YOUR TASK: Return the lines below that contain "computer".

SOURCE DATA:
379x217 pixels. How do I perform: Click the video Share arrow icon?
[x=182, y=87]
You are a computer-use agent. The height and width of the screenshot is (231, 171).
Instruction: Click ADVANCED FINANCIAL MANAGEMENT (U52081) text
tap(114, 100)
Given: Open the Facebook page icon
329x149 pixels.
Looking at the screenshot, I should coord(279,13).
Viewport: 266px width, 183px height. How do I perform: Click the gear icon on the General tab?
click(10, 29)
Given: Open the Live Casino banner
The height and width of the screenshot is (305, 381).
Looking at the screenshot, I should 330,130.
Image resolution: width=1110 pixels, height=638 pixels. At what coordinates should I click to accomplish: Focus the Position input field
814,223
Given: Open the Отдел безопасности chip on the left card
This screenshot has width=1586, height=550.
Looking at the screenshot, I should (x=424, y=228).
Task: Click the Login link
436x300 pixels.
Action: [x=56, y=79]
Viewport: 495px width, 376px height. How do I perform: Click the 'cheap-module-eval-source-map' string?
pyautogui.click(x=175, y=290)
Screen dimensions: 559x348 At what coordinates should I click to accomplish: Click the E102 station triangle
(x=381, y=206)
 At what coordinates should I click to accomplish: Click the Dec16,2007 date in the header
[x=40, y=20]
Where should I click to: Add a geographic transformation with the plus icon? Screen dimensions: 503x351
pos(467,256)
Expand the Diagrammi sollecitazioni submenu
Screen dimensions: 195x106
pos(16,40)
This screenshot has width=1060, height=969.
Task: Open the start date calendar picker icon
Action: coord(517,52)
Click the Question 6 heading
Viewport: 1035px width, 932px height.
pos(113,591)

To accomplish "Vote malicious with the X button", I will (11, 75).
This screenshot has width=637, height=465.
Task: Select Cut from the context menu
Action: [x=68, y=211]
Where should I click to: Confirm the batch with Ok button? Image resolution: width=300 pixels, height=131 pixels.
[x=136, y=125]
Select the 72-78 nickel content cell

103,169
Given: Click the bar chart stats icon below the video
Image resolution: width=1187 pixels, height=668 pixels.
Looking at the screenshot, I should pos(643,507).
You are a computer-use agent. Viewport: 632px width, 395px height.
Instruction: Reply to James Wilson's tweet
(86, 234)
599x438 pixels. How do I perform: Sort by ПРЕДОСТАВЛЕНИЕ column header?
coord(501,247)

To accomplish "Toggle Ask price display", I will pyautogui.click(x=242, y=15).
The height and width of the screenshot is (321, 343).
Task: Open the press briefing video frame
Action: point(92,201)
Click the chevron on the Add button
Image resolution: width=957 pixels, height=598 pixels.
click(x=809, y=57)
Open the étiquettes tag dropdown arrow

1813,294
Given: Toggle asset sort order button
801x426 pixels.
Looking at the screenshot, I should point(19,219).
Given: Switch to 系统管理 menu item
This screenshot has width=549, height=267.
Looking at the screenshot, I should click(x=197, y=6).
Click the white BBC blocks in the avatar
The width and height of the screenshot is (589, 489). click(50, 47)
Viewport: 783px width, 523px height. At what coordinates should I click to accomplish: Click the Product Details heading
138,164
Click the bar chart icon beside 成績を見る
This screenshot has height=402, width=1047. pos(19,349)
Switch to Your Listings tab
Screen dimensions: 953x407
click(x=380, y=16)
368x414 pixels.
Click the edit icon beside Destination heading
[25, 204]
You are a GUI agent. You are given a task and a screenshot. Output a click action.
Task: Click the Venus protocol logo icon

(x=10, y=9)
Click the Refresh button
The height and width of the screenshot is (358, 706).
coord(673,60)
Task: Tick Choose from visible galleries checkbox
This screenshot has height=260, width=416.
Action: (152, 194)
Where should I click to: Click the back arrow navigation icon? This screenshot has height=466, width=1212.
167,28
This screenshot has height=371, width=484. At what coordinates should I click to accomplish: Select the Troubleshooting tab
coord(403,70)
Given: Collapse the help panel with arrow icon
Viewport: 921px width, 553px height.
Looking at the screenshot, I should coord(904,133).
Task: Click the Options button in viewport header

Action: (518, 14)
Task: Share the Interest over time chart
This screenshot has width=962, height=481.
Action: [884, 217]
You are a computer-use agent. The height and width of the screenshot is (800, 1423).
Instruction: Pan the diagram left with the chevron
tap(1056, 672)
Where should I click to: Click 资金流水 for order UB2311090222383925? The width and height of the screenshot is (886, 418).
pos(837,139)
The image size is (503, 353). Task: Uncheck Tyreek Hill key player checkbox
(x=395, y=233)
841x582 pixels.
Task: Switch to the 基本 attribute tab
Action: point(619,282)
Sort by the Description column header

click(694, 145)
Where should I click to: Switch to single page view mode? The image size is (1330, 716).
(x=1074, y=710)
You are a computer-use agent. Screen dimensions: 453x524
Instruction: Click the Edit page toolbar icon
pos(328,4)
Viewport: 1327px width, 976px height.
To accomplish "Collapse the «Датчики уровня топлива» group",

WRITTEN SOLUTION:
You are a computer-use agent. The height and width of the screenshot is (231, 171).
You are a computer-use agent. Viewport: 632px width, 395px height.
You are a computer-use agent. The height and width of the screenshot is (800, 1423).
You are a computer-use agent. Screen dimensions: 453x524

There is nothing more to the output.